REQUIREMENT A
Copy the entries from the line containing "You are a GUI" through the line containing "pyautogui.click(x=861, y=41)", renaming "GUI agent" to "screen agent" and changing nothing else.

PAGE
....

Can you send along the QEMU startup script for this config as well?

> Manual test script is:
> 
> insmod modules/5.19.0-rc3+/kernel/drivers/cxl/core/cxl_core.ko
> insmod modules/5.19.0-rc3+/kernel/drivers/cxl/cxl_acpi.ko
> insmod modules/5.19.0-rc3+/kernel/drivers/cxl/cxl_port.ko
> insmod modules/5.19.0-rc3+/kernel/drivers/cxl/cxl_pci.ko
> insmod modules/5.19.0-rc3+/kernel/drivers/cxl/cxl_mem.ko
> insmod modules/5.19.0-rc3+/kernel/drivers/cxl/cxl_pmem.ko

Yikes, nothing good ever came insmod, modprobe and automatically module
dependency handling is the way to go.

> 
> cd /sys/bus/cxl/devices/decoder0.0/
> cat create_pmem_region
> echo region0 > create_pmem_region
> 
> cd region0/
> echo 4 > interleave_ways
> echo $((256 << 22)) > size
> echo 6a6b9b22-e0d4-11ec-9d64-0242ac120002 > uuid
> ls -lh /sys/bus/cxl/devices/endpoint?/upo*
> 
> # Then figure out the order hopefully write the correct targets 
> echo decoder5.0 > target0
> 
> Location of crash below...

....

MATERIAL PROVIDED
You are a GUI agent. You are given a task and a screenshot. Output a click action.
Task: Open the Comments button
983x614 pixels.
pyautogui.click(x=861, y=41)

....

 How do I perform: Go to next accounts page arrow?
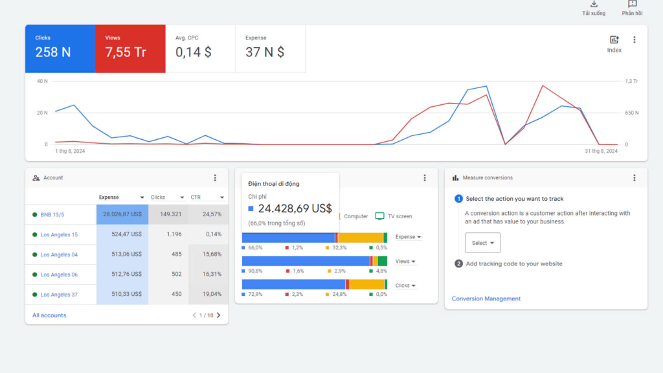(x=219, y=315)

....

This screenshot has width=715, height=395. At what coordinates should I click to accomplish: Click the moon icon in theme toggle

....

REQUIREMENT B
List every kernel module file that the CXL test thread loads with insmod.

WORKED SOLUTION A
You are a screen agent. You are given a task and a screenshot. Output a click action.
Task: Open the Comments button
983x614 pixels.
pyautogui.click(x=861, y=41)

WORKED SOLUTION B
cxl_core.ko
cxl_acpi.ko
cxl_port.ko
cxl_pci.ko
cxl_mem.ko
cxl_pmem.ko